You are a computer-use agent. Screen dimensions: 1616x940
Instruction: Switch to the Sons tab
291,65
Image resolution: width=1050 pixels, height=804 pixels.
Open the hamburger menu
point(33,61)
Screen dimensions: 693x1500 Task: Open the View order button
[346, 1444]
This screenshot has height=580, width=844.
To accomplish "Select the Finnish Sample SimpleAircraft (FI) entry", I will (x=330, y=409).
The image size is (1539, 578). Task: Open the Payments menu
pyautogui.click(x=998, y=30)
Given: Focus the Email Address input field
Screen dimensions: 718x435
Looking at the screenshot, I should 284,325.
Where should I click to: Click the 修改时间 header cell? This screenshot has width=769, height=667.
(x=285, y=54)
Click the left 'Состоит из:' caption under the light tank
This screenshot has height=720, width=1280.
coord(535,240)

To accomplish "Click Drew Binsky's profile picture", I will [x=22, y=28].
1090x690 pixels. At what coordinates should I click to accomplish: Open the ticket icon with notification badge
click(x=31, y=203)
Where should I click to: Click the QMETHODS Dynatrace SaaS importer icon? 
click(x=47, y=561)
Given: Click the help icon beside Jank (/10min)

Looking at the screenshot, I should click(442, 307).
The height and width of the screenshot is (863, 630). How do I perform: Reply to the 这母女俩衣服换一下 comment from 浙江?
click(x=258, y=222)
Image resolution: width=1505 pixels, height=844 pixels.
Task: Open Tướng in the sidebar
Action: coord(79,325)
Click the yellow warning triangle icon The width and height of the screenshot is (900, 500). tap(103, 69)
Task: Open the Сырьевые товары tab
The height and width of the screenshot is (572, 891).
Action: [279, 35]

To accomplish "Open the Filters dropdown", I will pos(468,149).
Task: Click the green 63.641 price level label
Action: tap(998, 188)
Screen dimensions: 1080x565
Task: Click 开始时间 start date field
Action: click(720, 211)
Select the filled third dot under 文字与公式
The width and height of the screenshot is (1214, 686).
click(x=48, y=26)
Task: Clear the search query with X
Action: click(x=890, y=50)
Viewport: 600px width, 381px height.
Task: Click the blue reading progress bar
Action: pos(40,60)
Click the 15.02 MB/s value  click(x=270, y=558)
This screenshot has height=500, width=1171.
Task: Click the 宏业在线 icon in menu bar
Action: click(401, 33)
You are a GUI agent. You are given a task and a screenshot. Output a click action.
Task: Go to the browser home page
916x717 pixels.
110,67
◇ ◇ ◇ ◇ ◇
If a line in the data above holds the word "agent", count it; give only the total.

ANSWER SPACE »
2